Even if you do all the “right things,” you may still have to walk with your teen through some very difficult questions. The most important thing we can say is that your teen needs you. No matter where they land, no matter what they end up believing, no matter how angry they are at God or at the way you raised them—they need you. Please don’t leave them to figure this stuff out on their own. There are many resources available to help support a teen doubting Christianity, such as books, podcasts, helpful websites, and support groups.

It’s odd that God would let us decide whether we want to follow Him or do our own thing. That’s a pretty big decision. But He doesn’t force us. He lets us choose. And in a way, parenting a doubting teen is a picture of the way God relates to us. God stays with us, even when we rebel, even when we kick and hit and scream. Jesus’ beautiful parable about the prodigal son (and the “faithful,” legalistic son who was home the whole time but who didn’t really love his father) is a perfect illustration of this love. God is anxiously hanging out on the porch, just waiting for us to come home—aching to give us a squeeze, to tell us that everything will be alright.

You are a physical representation of God’s love to your teen. Your hugs, your prayers, your conversations, your questions…God uses it all to love your teen.

Is doubting wrong?

The present age is better than Christendom. In the old Christendom, everyone was a Christian and hardly anyone thought twice about it. But in the present age the survivor of theory and consumption becomes a wayfarer in the desert, like St. Anthony; which is to say, open to signs. —Charles Taylor

In order to know if doubt is wrong, we first have to define it. Doubt indicates uncertainty, calling a premise into question, or lacking confidence in something (or someone). Doubt exists on a spectrum, from nagging, unwanted questions about peripheral issues to the kind of angst that feels earth-shattering. And doubt is impartial. Spiritual giants and nobodies alike have wrestled with God’s absence, with wondering if this whole Christianity thing is just a pleasant invention to distract us from the yawning void of death.

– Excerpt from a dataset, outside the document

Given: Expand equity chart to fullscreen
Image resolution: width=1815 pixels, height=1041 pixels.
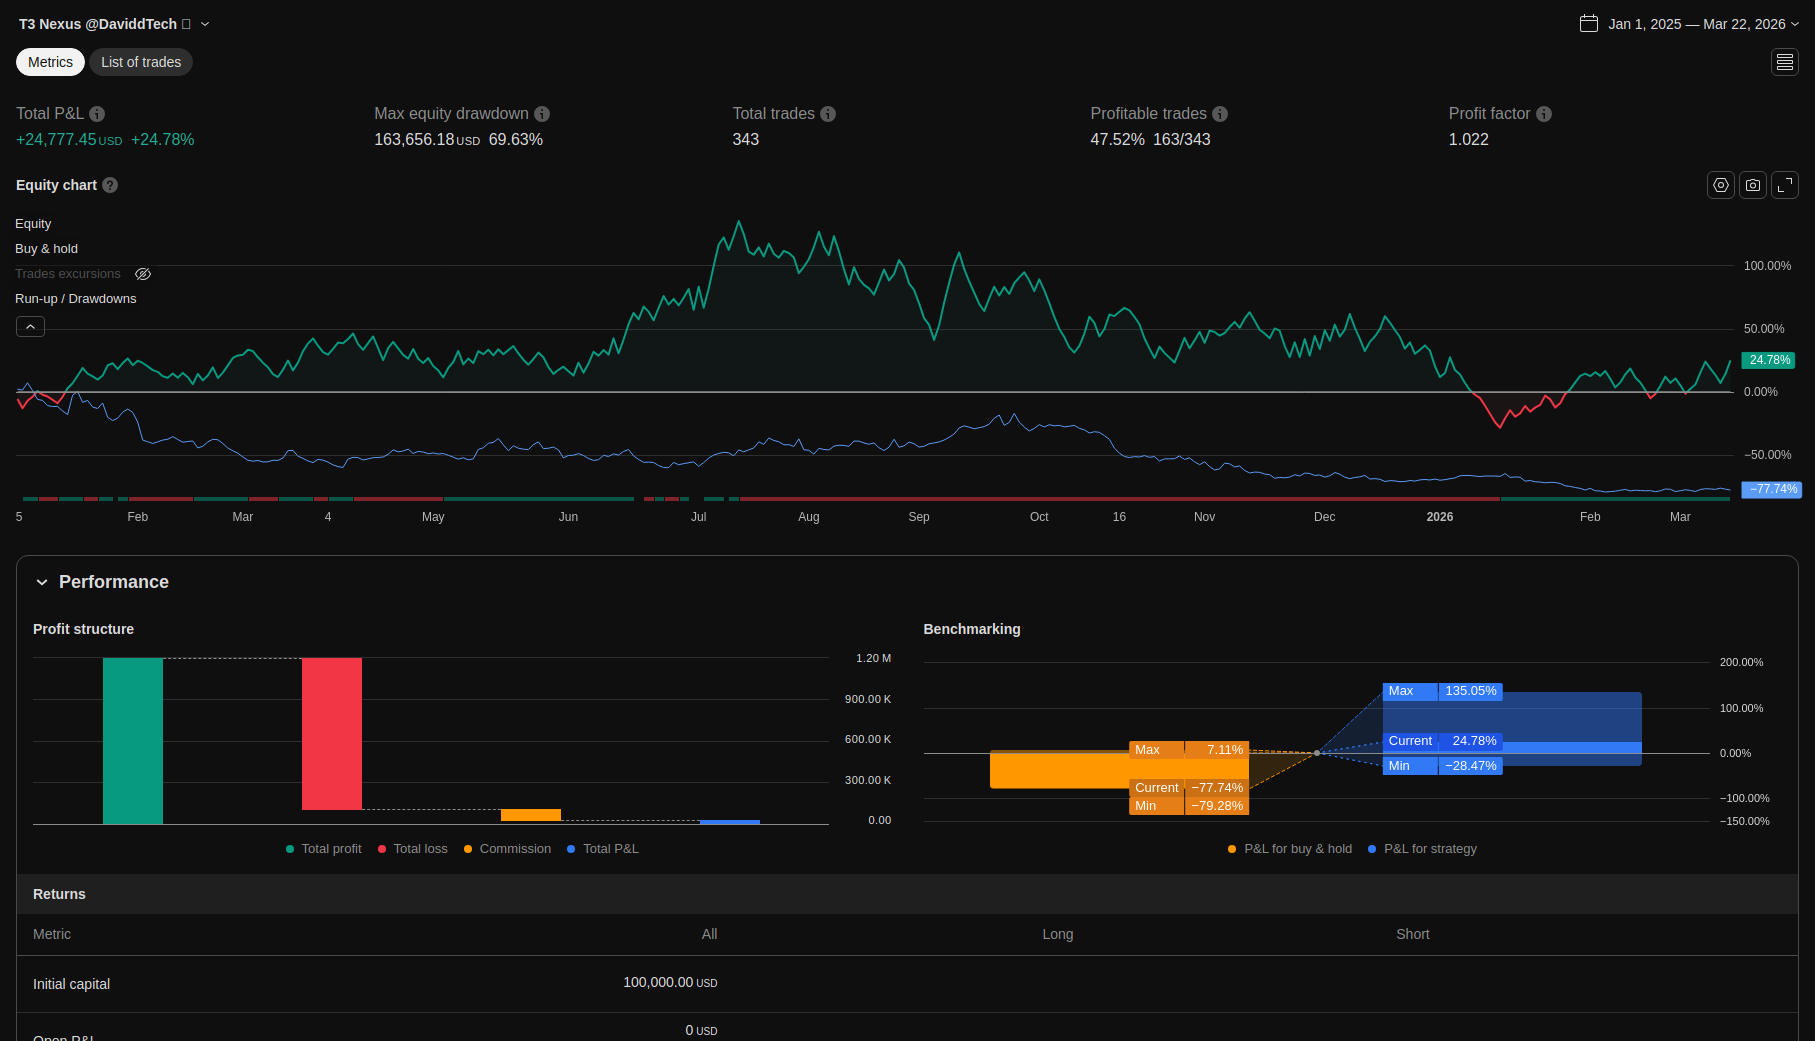Looking at the screenshot, I should pyautogui.click(x=1785, y=185).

Mother Teresa endured a profound experiential doubt about God’s love for her during the 50+ years that she served the Dalits in India. She wrote this to her spiritual advisor in September of 1979: “Jesus has a very special love for you. [But] as for me — The silence and the emptiness is so great — that I look and do not see, — Listen and do not hear.”

Her journals and letters, published posthumously, shocked people. One of the most faithful followers of Christ in the 20th century may have lived in service of the gospel while feeling like an atheist most of the time.

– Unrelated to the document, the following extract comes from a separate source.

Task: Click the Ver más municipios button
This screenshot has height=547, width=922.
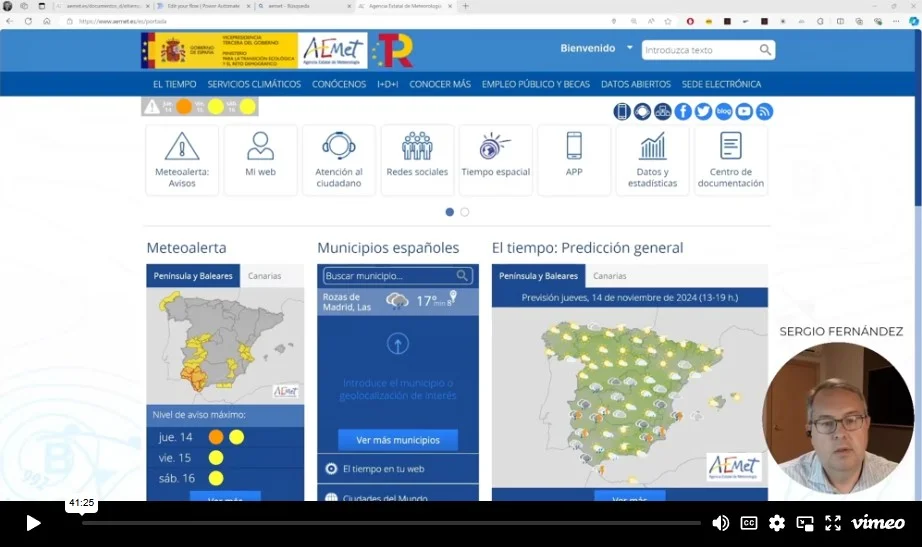Action: 397,440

Some people never wrestle with their faith. Others resonate with Fyodor Dostoyevsky’s sentiment, “It is not as a child that I believe and confess Jesus Christ. My hosanna is born of a furnace of doubt.” For him, doubt was a crucible: painful, but able to mold and shape a stronger faith.

Here’s our controversial claim: Admitting doubt is better than claiming to have certainty. Doubt can lead to a posture of consideration, of openness to being wrong, of investigation, of searching. We actually hope that teens take this posture—that they carefully consider Christianity to find out if it’s true. Anything that makes us feel like we can’t ask questions is worrisome, and “certainty,” an assumption that we’ve arrived at the complete truth, easily leads to arrogance, defensiveness, or complacency.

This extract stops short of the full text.